The rules of the game are changing. Spaniards are looking for new ways to engage with their elected representatives and the social networks are no longer enough. Nor are people willing to wait four years until lawmakers ask them for their opinions at the polls.
Last November, the Socialist Party launched MiPSOE, “a place where anyone can register and participate,” says María González Veracruz, head of the party’s online politics and participation department.
“On one hand, citizens can suggest what should be included in our municipal, regional and national platforms. Those suggestions will be passed on to the party’s executive committee. But we also want to establish a direct link between voters and the party, as we feel this has a lot of potential,” she adds.
So far, around 4,000 people have registered at MiPSOE.
Later this month, the Popular Party (PP) is expected to introduce a voter engagement platform app, which, together with the opinions it gathers on the social networks, will be used to determine what people want from their leaders, says Pablo Casado, the PP’s head of citizen participation.
In September, United Left (IU) created a channel for citizens to make proposals to be included in the coalition’s platform. “Participation has always been one of our hallmarks,” said an IU spokesman.
Participation has always been one of our hallmarks” United Left spokesman
Union, Progress and Democracy (UPyD) has also set up its own system to gather grassroots questions for the government.
But new anti-austerity party Podemos has been the most active player in this drive to harness citizens’ ideas for new public policies. Through apps and forums such as Reddit, Loomio and Agora Voting, the party know what its supporters think and demand.

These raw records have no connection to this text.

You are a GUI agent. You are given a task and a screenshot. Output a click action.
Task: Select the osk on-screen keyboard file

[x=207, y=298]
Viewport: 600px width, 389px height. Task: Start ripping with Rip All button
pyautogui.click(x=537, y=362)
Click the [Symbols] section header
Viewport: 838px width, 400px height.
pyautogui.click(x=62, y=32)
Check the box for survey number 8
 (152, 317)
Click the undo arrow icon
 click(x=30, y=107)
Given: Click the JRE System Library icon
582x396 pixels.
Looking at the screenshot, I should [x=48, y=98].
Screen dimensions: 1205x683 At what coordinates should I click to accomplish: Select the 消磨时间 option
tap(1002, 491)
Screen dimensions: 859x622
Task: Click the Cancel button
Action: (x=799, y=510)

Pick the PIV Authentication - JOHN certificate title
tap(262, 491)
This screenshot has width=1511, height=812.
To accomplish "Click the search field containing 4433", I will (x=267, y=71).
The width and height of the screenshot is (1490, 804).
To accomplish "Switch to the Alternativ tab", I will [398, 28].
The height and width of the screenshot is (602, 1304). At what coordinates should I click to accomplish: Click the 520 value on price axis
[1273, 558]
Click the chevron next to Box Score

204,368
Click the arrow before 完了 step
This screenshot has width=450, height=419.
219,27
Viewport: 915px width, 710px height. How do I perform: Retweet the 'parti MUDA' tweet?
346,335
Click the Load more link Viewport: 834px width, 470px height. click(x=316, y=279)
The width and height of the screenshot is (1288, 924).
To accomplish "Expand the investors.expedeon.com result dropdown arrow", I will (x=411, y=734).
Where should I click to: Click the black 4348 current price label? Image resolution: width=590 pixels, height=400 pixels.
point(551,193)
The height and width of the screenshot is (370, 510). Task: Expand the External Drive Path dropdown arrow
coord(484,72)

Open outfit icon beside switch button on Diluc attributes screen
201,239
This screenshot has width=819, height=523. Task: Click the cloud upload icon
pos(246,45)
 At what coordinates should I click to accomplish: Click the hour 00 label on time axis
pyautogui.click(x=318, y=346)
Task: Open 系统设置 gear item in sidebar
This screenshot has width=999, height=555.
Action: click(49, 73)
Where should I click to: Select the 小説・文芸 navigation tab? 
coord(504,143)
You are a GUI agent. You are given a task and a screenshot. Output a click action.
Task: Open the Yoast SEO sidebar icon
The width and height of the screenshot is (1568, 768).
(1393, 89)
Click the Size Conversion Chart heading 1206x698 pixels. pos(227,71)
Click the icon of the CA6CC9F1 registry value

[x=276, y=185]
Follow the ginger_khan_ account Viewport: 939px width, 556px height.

In some of the areas where Podemos has gained strength, 50 percent of its supporters use these apps; in others, however, no one is. But the use of these apps has been on the rise since last March.
Fran Carrillo, of La Fábrica de Discursos, a political consulting firm, says any party that refuses to jump on the bandwagon can stand to lose “as much as 40 percent of potential votes.” “What we are seeing this year is only the beginning of things to come,” he adds.
Juan Quesada, director of consulting firm Mosaiq, says parties can no longer simply rely on polls as they have been doing to date. “More and more people want answers to the issues that concern them,” he says. “Where are we at? Well, it depends on the province. There are those who, out of election pressure, have begun working on solid proposals. But in other areas, where a party has the weight of votes, they think it isn’t really necessary because they are not going to change the final results.”
Parties can no longer just rely on voters’ surveys as they have been doing
Quesada believes that these tools are much more useful for opposition parties than for those in government. Even Casado of the PP agrees: “Voter engagement platforms are much more useful for parties that are not in government. If you try to do this while in government, you draw too much hope that you can accomplish people’s proposals. If someone says that you should make drivers pay tolls on all roads, what should you do?” he asks.
Javier Toret, of the University of Catalonia, says he remains unconvinced by this new trend of citizen participation forums and websites. “A lot of times they foment false participation. You cannot just create an online platform and not do anything with it. You have to be aware of what people are saying,” he says.
December 3: at Medialab, Madrid City Hall’s space for promoting cultural projects, Benjamin Knight, 31, is presenting Loomio, an application from New Zealand used in Podemos circles. In attendance are moderators of some of the party’s groups, a university student and a coordinator for an NGO. The event has been organized by Yago Bermejo, 33, Miguel Arana, 32, and Carlos Barragán, 30, a trio of physicists involved in the 15-M popular protest movement who three years ago created Labodemo (short for Laboratorio Democrático, or democratic laboratory), which puts programmers in contact with those who might be interested in using them. They first presented the benefits of these applications to green party Equo, but nothing ever took root. After that, they offered it to the Juventud Sin Futuro platform and later got in contact with the Podemos participation team.
These sites might be more useful for opposition parties rather than for those who are in government
Despite the wave of citizen engagement sites, Spain is far behind in introducing such platforms in comparison with other countries, says Toret. One site that has gained notice is Oviedo Decide, which was introduced by the PP in Asturias and gives citizens a direct line to Oviedo City Hall. Around 11,000 people are registered and their opinions and suggestions vary – from more dog runs to stricter closing hours for street cafés.
Pia Mancini, spokeswoman for the Argentinean group Democracia en Red (or Online democracy), believes that people need to start using new technologies to improve their own democracies “or else in the future there is going to be a conflict between a system that only asks us to participate once every four years and a citizenry that is getting used to representing itself.”